Sur cette question, il existe très peu de décisions de la Cour de cassation, trois temps pouvant être relevés :

  • l’employeur peut opposer aux salariés les preuves recueillies par les systèmes de surveillance des locaux auxquels ils n’ont pas accès ou dans lesquels ils n’accomplissent pas leur prestation de travail (cass. soc. 31 janv. 2001 n° 98-44.290),
  • dès lors que l’ensemble du personnel a été avisé de la présence de caméras fonctionnant en permanence conformément aux prescriptions réglementaires en la matière (caméras dans un casino répondant à un impératif de sécurité des personnes et des biens), les enregistrements montrant que le barman n’avait pas encaissé de nombreuses consommations constituaient un moyen de preuve licite (Cass. soc. 2 févr. 2011 n° 10-14.263),
    • dès lors que le système vidéo « … [a] été installé pour assurer la sécurité du magasin et n’a pas été utilisé pour contrôler le salarié dans l’exercice de ses fonctions … », le comportement de ce dernier « … qui affectait l’obligation de l’employeur d’assurer la sécurité des clients et de leurs biens … » peut être valablement sanctionné sur la base dudit système (Cass. soc. 26 juin 2013 n° 12-16.564).
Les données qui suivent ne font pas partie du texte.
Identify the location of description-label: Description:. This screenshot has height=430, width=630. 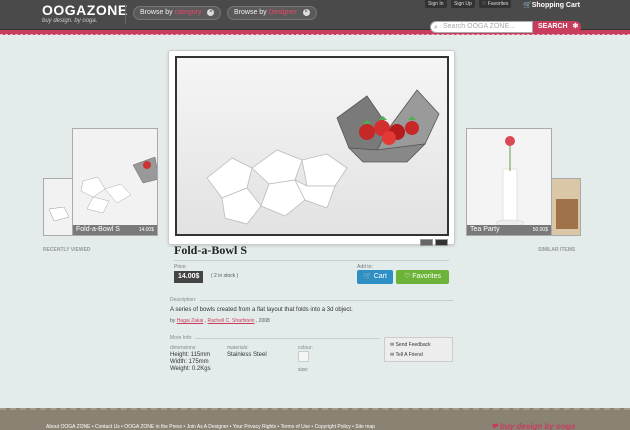
(184, 300).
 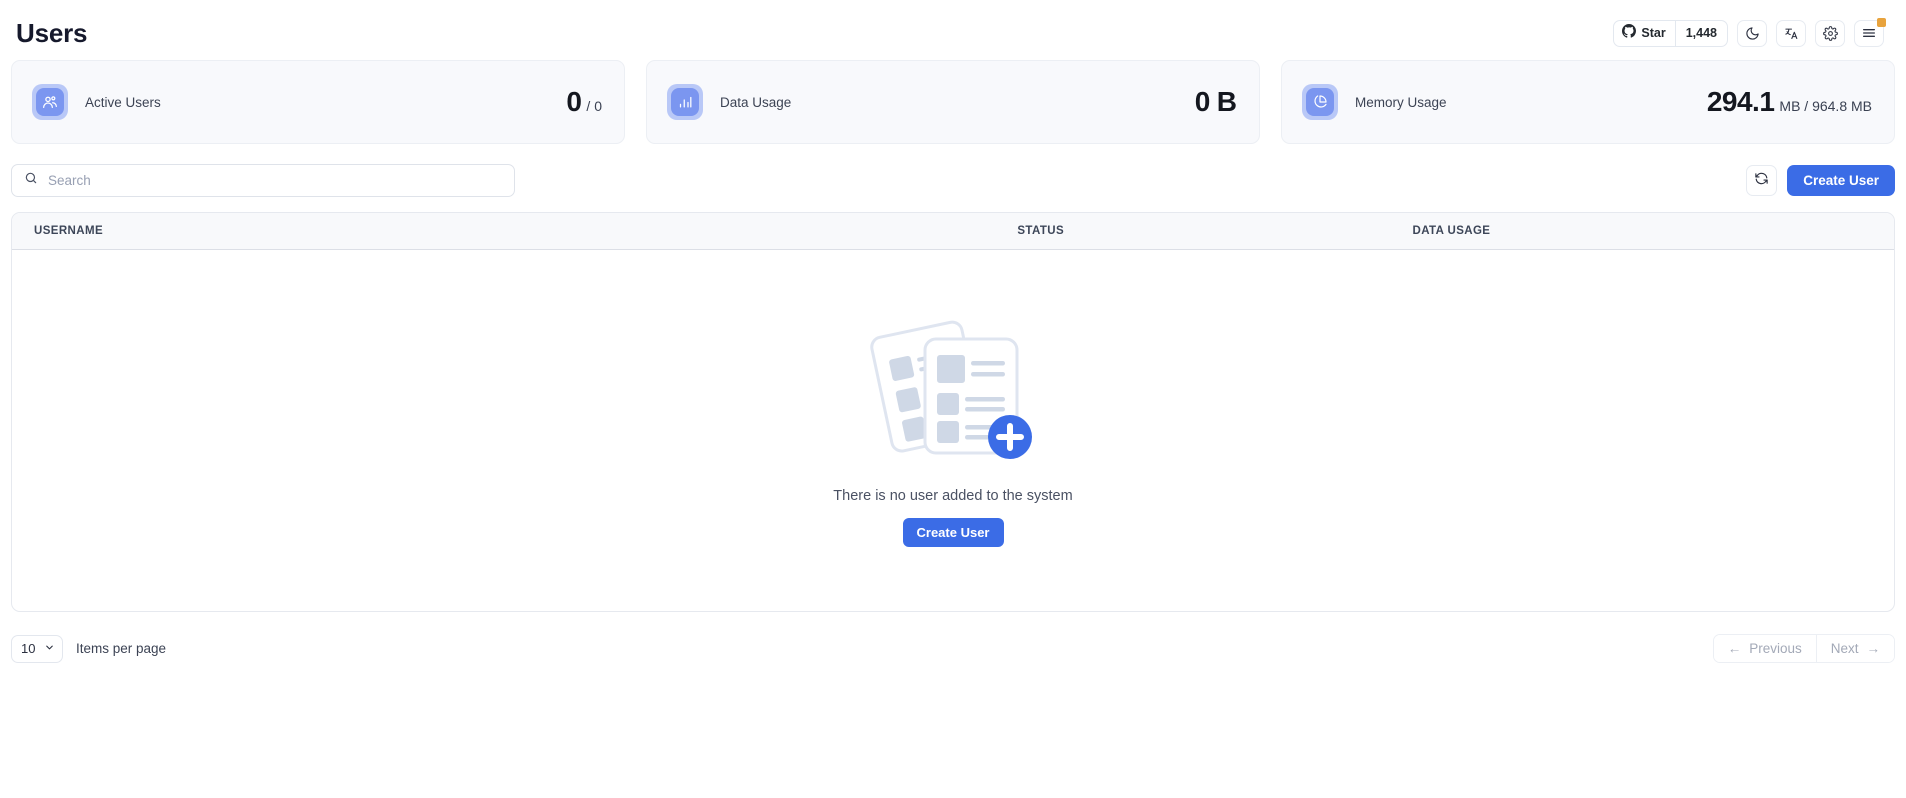 I want to click on memory-usage-label: Memory Usage, so click(x=1401, y=102).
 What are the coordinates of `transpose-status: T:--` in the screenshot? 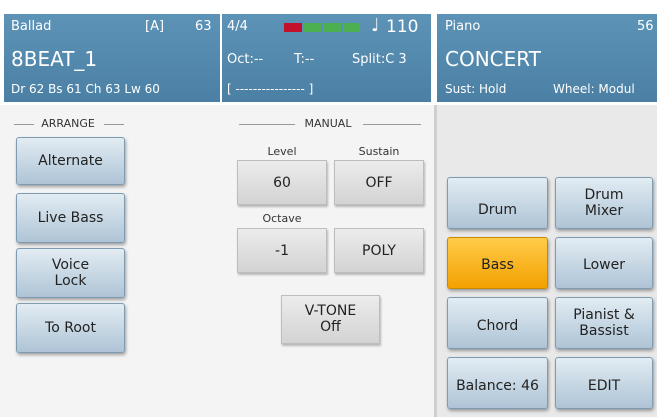 It's located at (304, 60).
En conclusion, si la présence de caméras a pour cause la sécurité des biens et des personnes, dans un établissement ouvert au public, dès lors que les salariés sont informés de ce système, les images vidéo en étant extraites peuvent leur être opposées de manière tout à fait licite.

Les employeurs ne doivent donc pas afficher de réticences à exploiter les images de vidéoprotection pour prouver des faits fautifs qu’ils souhaitent sanctionner.